Abstract
A novel time-domain algorithm is presented for text-to-speech synthesis using diphone concatenation. The algorithm is based on the pitch-synchronous overlap-add (PSOLA) approach and is capable of good quality prosodic modifications of natural speech. The algorithm can be seen as a simplification of a previous algorithm combining the PSOLA approach and frequency-domain transformations. On the other hand, it appears as a generalization of previous time-domain methods that perform pitch synchronous cut-and-splice operations on the speech waveform. This algorithm is used in the CNET diphone synthesis multilingual system, actually supporting three languages: French, Italian, and German. The resulting speech has been tested on French and is judged of much better quality than for an LPC-based synthesizer.
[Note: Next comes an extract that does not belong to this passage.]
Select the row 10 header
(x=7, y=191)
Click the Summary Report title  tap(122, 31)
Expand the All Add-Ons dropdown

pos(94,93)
| Original language | English |
|---|---|
| Pages (from-to) | 238-241 |
| Number of pages | 4 |
| Journal | ICASSP, IEEE International Conference on Acoustics, Speech and Signal Processing - Proceedings |
| Volume | 1 |
| Publication status | Published - 1 Dec 1989 |
| Externally published | Yes |
| Event | 1989 International Conference on Acoustics, Speech, and Signal Processing - Glasgow, Scotland Duration: 23 May 1989 → 26 May 1989 |